(Pixel coordinate grounding data)
◆ ◆ ◆ ◆ ◆ ◆ ◆
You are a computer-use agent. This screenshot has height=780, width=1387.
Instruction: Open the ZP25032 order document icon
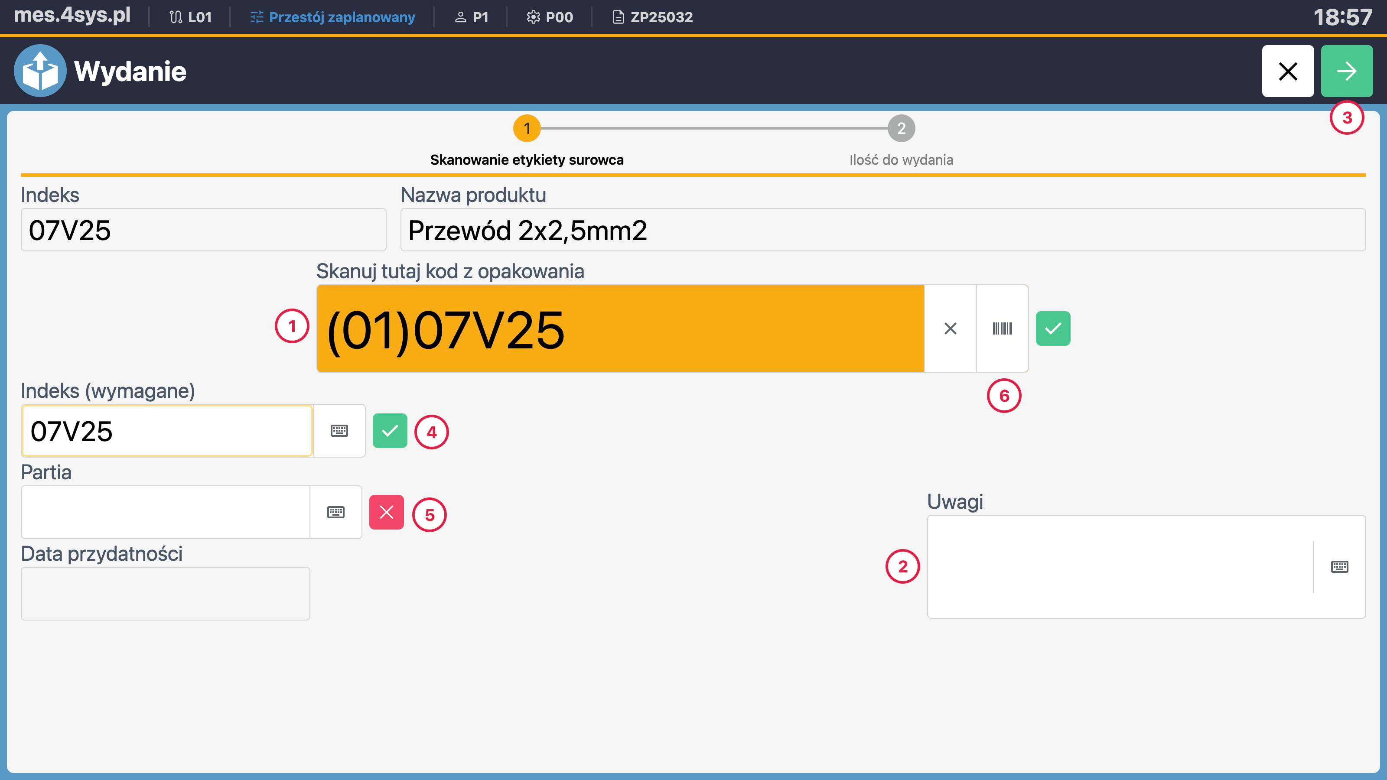(x=618, y=17)
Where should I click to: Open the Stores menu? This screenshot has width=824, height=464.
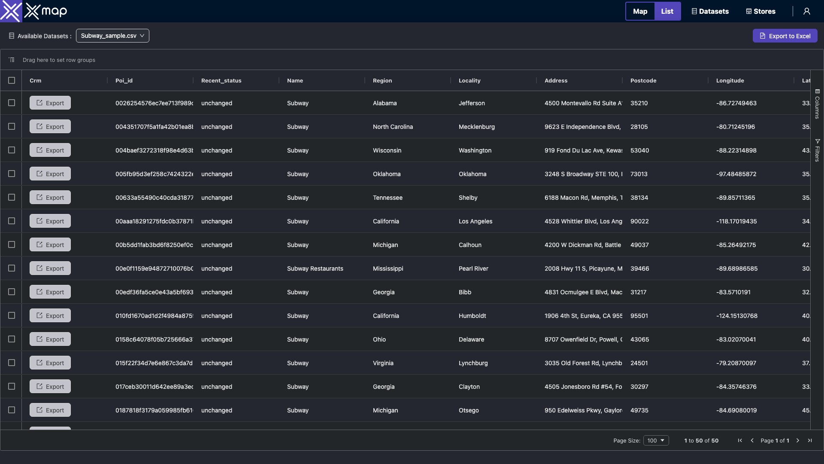pyautogui.click(x=760, y=12)

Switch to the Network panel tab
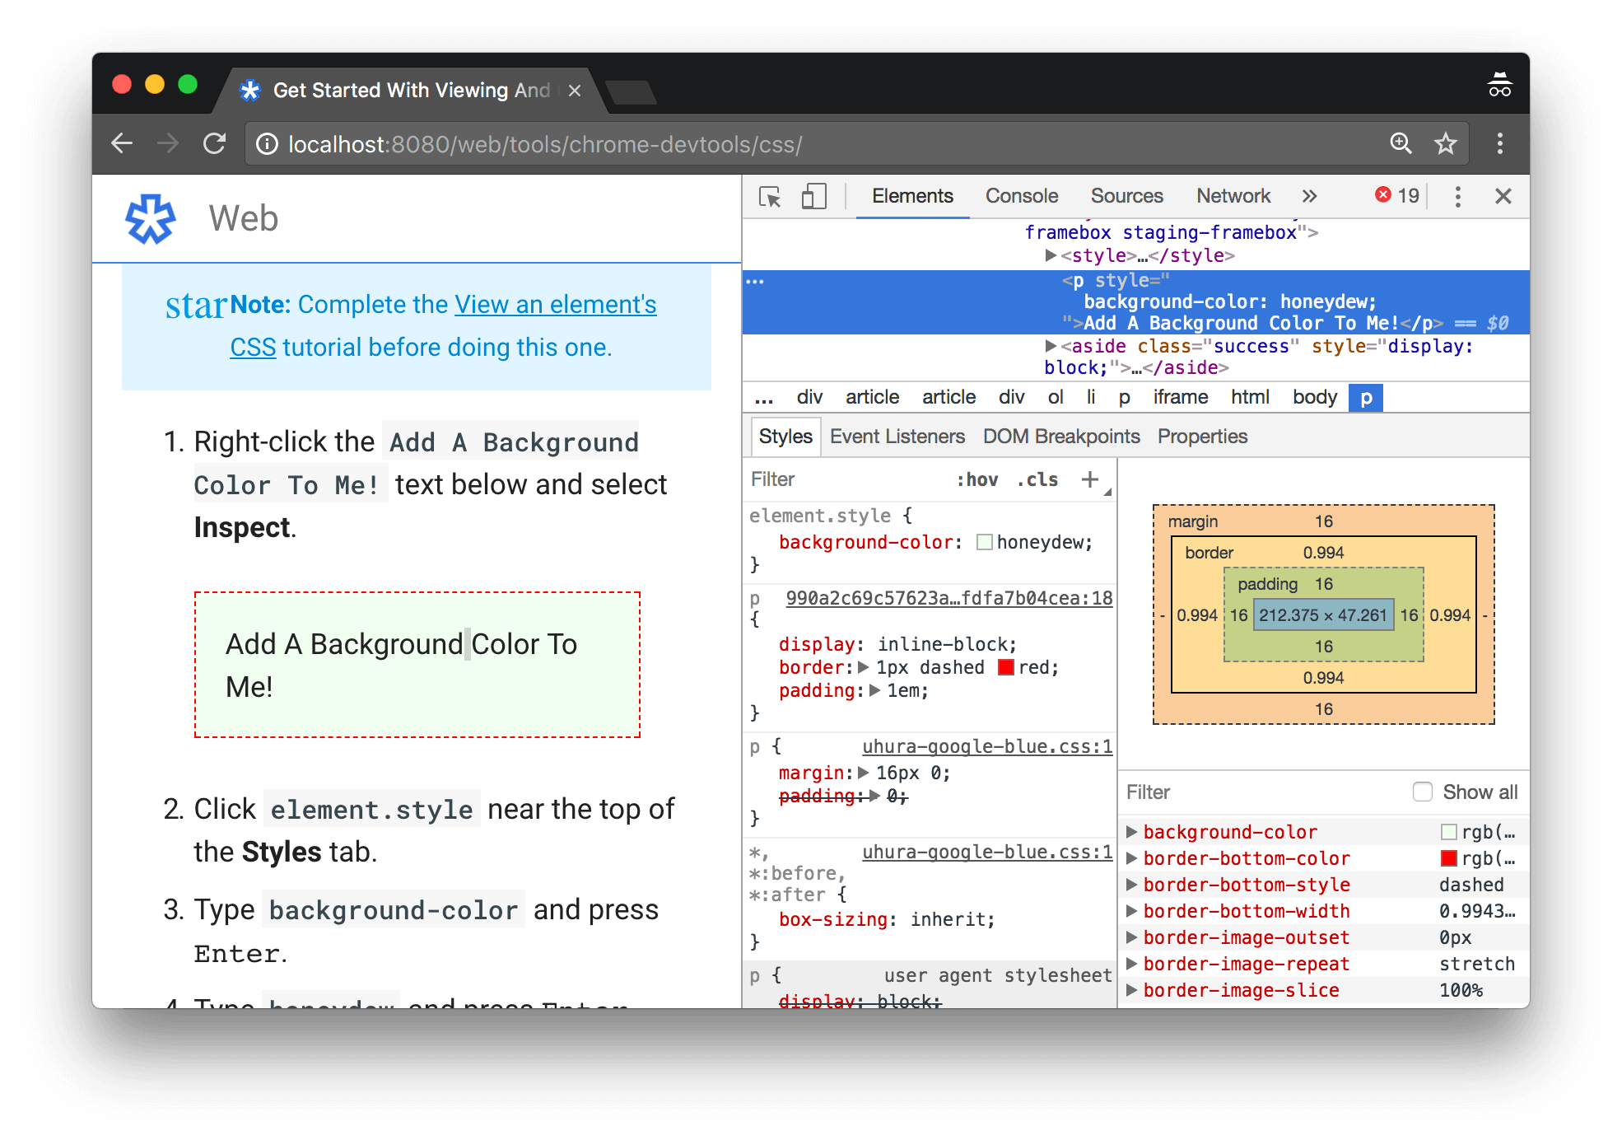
◆ ◆ ◆ ◆ ◆ ◆ ◆
Goal of the exercise:
From the line containing "Instruction: Open the" through the last line of the entries, copy each line exactly and only those, skipping all pictures.

Result:
Instruction: Open the ZP25032 order document icon
(x=618, y=17)
Where should I click to: Open the Stores menu? This screenshot has width=824, height=464.
pyautogui.click(x=760, y=12)

Switch to the Network panel tab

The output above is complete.